The exercise
Please put the lines below into a numbered list, leaving out any blank lines.

[Stored records]
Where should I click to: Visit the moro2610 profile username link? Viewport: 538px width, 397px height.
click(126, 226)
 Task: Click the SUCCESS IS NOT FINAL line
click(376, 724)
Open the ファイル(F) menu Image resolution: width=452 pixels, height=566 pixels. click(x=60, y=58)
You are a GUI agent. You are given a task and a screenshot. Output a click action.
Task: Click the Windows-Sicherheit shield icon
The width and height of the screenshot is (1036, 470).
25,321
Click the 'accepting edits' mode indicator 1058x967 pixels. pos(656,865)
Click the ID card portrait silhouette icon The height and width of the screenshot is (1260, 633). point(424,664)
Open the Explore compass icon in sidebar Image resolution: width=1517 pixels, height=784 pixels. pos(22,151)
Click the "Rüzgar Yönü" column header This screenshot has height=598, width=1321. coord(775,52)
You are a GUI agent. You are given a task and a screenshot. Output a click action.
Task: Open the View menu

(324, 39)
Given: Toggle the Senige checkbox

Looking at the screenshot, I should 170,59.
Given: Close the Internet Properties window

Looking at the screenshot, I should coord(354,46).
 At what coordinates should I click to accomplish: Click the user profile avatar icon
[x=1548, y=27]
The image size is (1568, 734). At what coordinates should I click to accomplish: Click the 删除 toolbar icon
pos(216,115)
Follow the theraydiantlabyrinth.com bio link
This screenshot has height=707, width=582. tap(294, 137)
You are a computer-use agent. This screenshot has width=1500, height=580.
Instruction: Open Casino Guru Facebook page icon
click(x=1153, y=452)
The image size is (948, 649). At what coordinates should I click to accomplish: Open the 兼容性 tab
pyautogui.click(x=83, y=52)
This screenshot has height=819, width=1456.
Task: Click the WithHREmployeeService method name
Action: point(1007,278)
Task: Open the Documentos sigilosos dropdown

Answer
1. Where should I click to: Visit the moro2610 profile username link? Viewport: 538px width, 397px height.
2. click(126, 226)
3.  Task: Click the SUCCESS IS NOT FINAL line
4. click(376, 724)
5. Open the ファイル(F) menu Image resolution: width=452 pixels, height=566 pixels. click(x=60, y=58)
6. You are a GUI agent. You are given a task and a screenshot. Output a click action.
7. Task: Click the Windows-Sicherheit shield icon
8. The width and height of the screenshot is (1036, 470).
9. 25,321
10. Click the 'accepting edits' mode indicator 1058x967 pixels. pos(656,865)
11. Click the ID card portrait silhouette icon The height and width of the screenshot is (1260, 633). point(424,664)
12. Open the Explore compass icon in sidebar Image resolution: width=1517 pixels, height=784 pixels. pos(22,151)
13. Click the "Rüzgar Yönü" column header This screenshot has height=598, width=1321. coord(775,52)
14. You are a GUI agent. You are given a task and a screenshot. Output a click action.
15. Task: Open the View menu
16. (324, 39)
17. Given: Toggle the Senige checkbox
18. Looking at the screenshot, I should 170,59.
19. Given: Close the Internet Properties window
20. Looking at the screenshot, I should coord(354,46).
21.  At what coordinates should I click to accomplish: Click the user profile avatar icon
22. [x=1548, y=27]
23. The image size is (1568, 734). At what coordinates should I click to accomplish: Click the 删除 toolbar icon
24. pos(216,115)
25. Follow the theraydiantlabyrinth.com bio link
26. This screenshot has height=707, width=582. tap(294, 137)
27. You are a computer-use agent. This screenshot has width=1500, height=580.
28. Instruction: Open Casino Guru Facebook page icon
29. click(x=1153, y=452)
30. The image size is (948, 649). At what coordinates should I click to accomplish: Open the 兼容性 tab
31. pyautogui.click(x=83, y=52)
32. This screenshot has height=819, width=1456.
33. Task: Click the WithHREmployeeService method name
34. Action: point(1007,278)
35. Task: Open the Documentos sigilosos dropdown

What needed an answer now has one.